Frequently Asked Questions

How much does Cartesia cost?

Cartesia publishes usage-based plans on its own pricing page: a Free tier at $0/month (20K credits plus $1 of prepaid agent usage), Pro at $5/month (100K credits, commercial-use license, instant voice cloning), Startup at $49/month (1.25M credits, professional voice cloning), and Scale at $299/month (8M credits, priority support, high concurrency). Enterprise is custom. Voice-agent calls on the Line product are billed at $0.06 per minute, with Cartesia-provided telephony at $0.014 per minute.

What is Cartesia's Sonic model and how fast is it?

Sonic is Cartesia's streaming text-to-speech model. Cartesia states Sonic delivers sub-90ms latency, is ranked #1 for naturalness on Artificial Analysis's Speech Arena leaderboard, and is natively multilingual across 40+ languages. That low time-to-first-audio is what makes it viable for real-time, back-and-forth voice agents rather than only batch narration.

Does Cartesia support voice cloning?

Yes. Cartesia offers instant voice cloning from about 10 seconds of audio on paid plans starting at Pro, and professional (higher-fidelity) voice cloning from the Startup plan upward. It also supports localizing a cloned voice into 40+ languages while preserving speaker identity, tone and emotion.

Is Cartesia a good fit for building voice agents?

Cartesia is aimed squarely at developers building real-time voice agents. Beyond the Sonic TTS and Ink STT models, it offers Line, a voice-agent product billed at $0.06 per minute, plus SDKs and a streaming API. Its low latency, multilingual coverage and enterprise compliance (SOC 2 Type 2, HIPAA, GDPR) make it a strong voice layer for production agents, though you assemble the full stack yourself.

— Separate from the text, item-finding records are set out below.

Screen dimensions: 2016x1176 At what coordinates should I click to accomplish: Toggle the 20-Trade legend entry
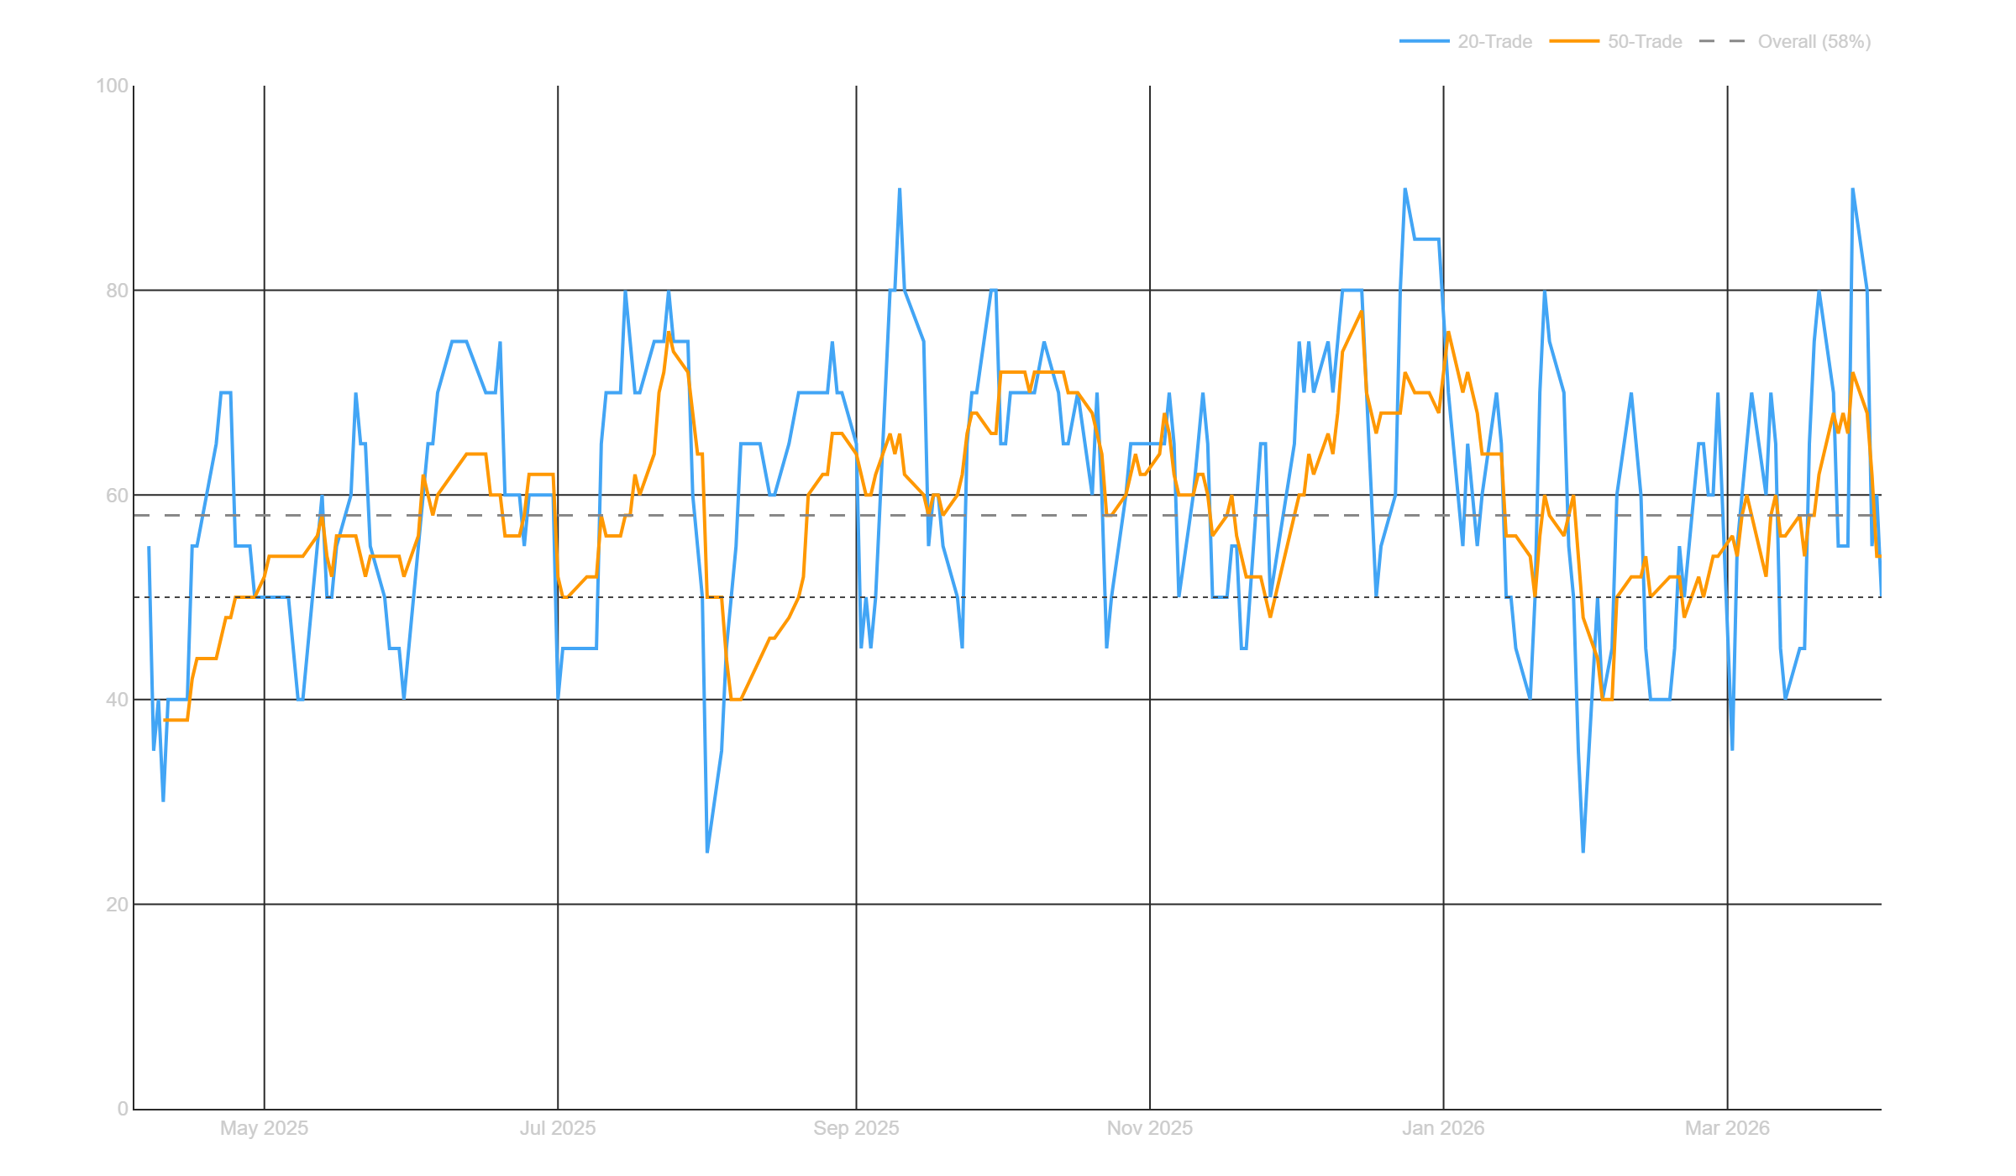pos(1494,42)
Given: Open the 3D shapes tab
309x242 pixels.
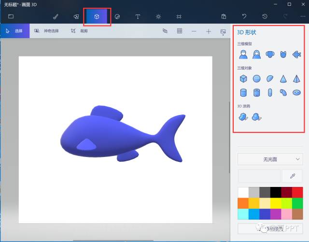Looking at the screenshot, I should tap(97, 16).
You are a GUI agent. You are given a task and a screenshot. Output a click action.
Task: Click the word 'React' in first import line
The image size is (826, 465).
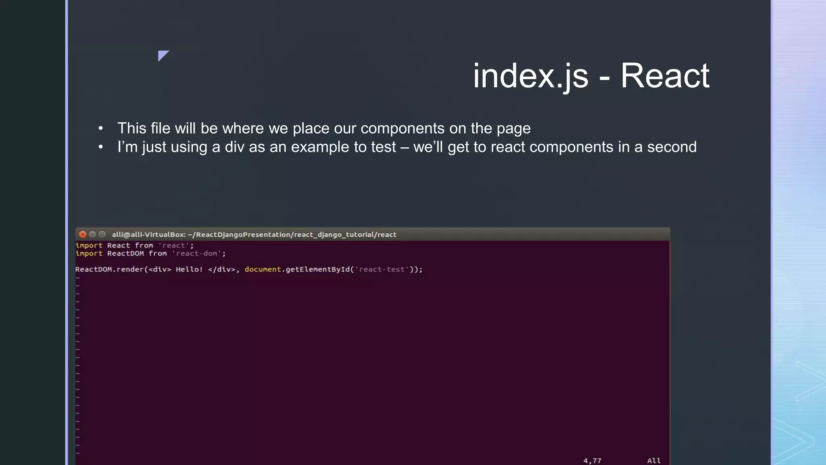point(119,245)
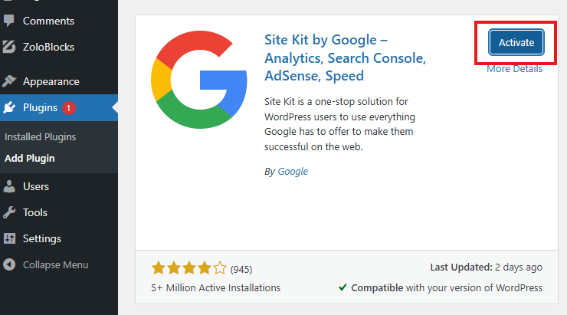
Task: Click the Tools wrench icon
Action: click(x=9, y=212)
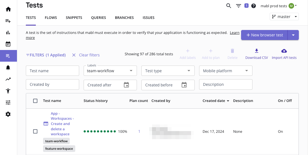Check the box for the App - Workspaces test row

(x=35, y=131)
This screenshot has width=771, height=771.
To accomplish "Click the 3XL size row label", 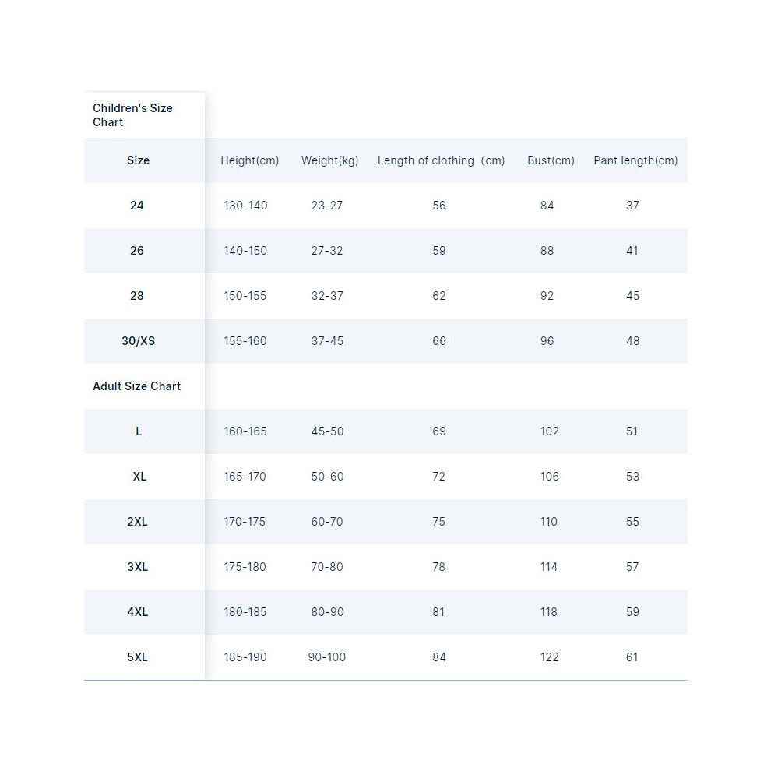I will point(137,567).
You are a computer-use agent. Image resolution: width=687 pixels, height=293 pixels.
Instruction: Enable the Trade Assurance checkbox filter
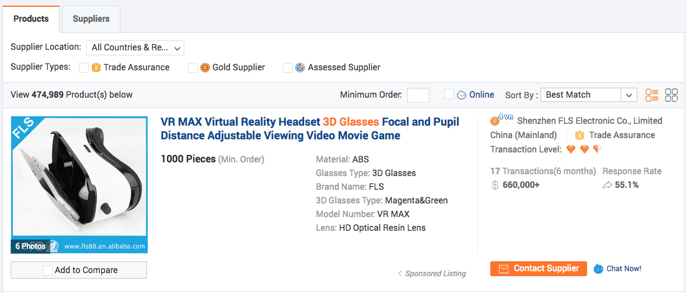84,68
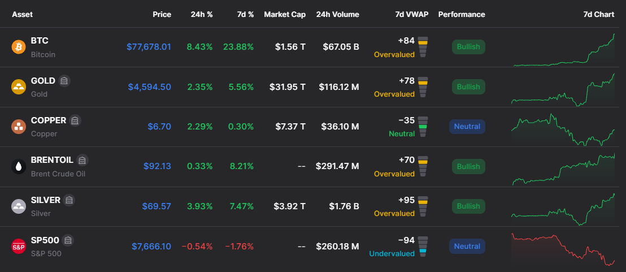Click the orange Bitcoin logo icon
This screenshot has width=626, height=272.
coord(19,47)
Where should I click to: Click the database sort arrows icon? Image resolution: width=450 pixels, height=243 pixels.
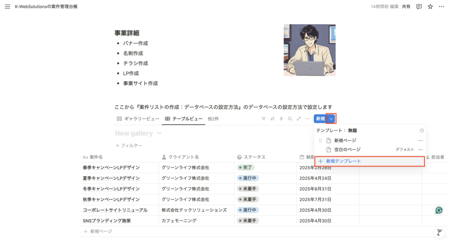tap(272, 119)
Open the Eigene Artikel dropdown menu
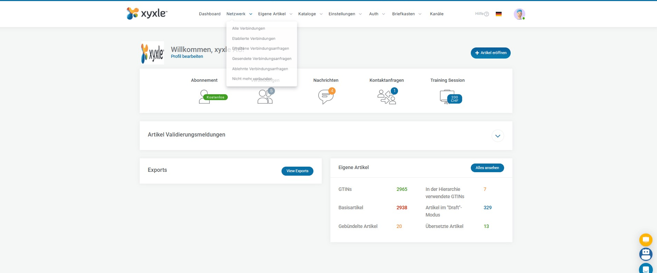 pos(275,14)
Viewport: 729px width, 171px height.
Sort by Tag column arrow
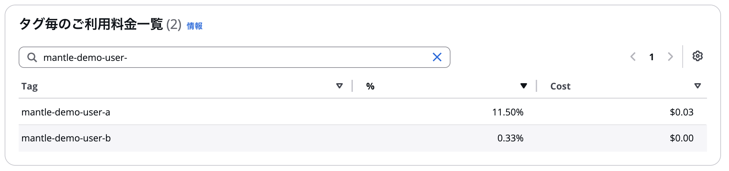point(339,86)
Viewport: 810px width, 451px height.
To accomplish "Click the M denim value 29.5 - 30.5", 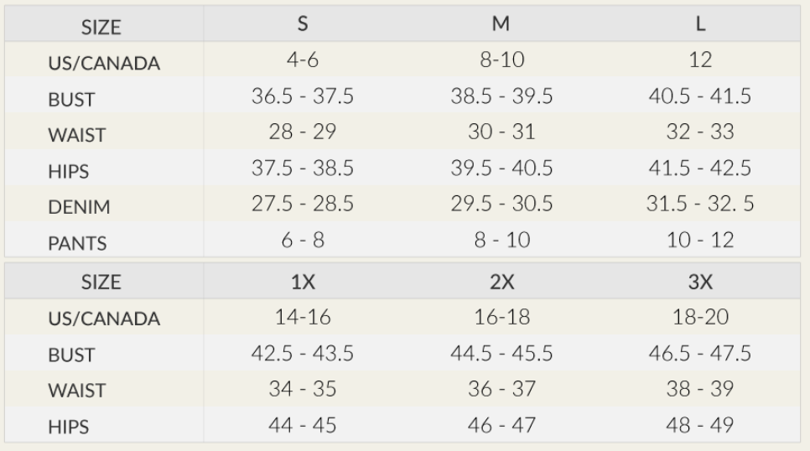I will pos(501,205).
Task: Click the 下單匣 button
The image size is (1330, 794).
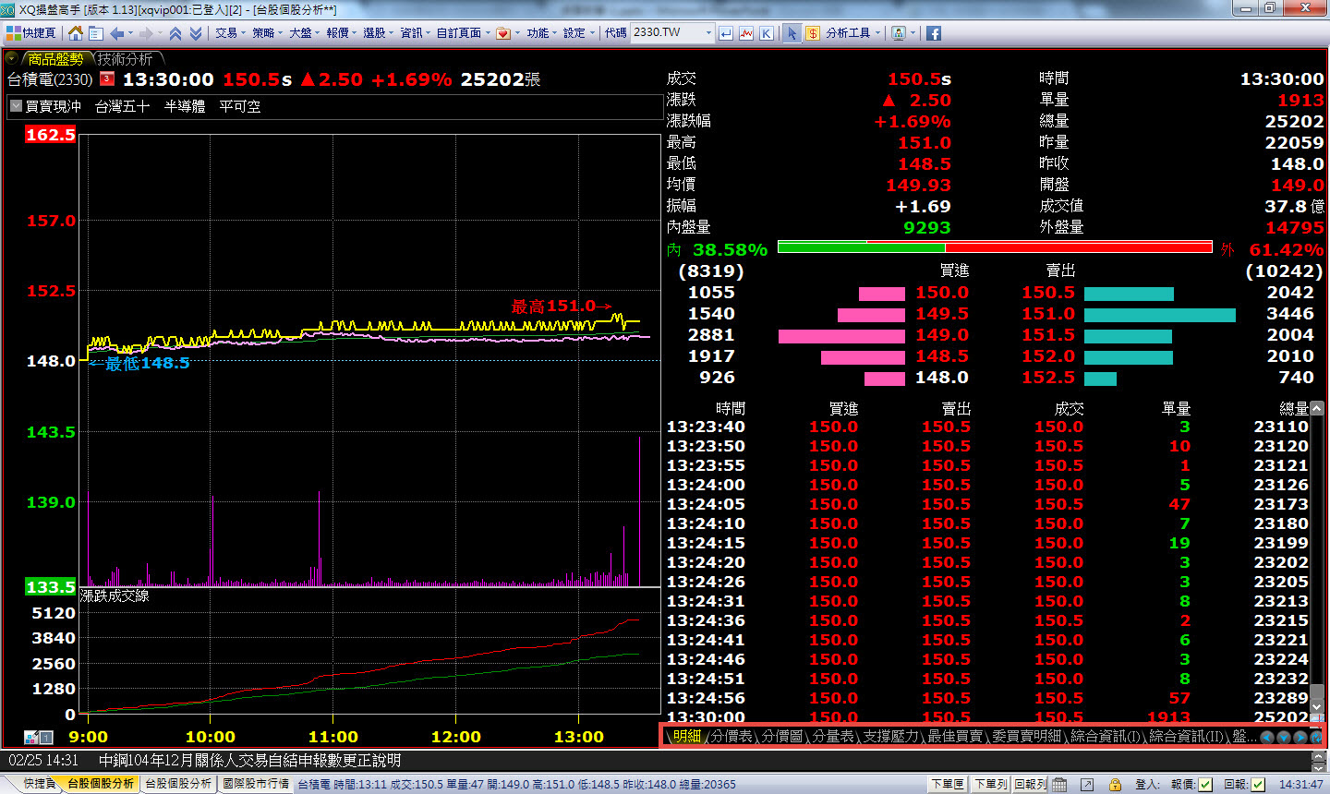Action: [x=948, y=784]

How does Cartesia compare to ElevenLabs?

ElevenLabs is the broader, more established platform with a deeper studio, dubbing tools and a large voice library, while Cartesia is engineered for real-time, low-latency streaming and voice agents, competing hard on latency, cost and multilingual quality. Teams building interactive voice agents often shortlist Cartesia specifically for its sub-90ms Sonic latency; teams focused on long-form narration and content production frequently prefer ElevenLabs' wider toolset.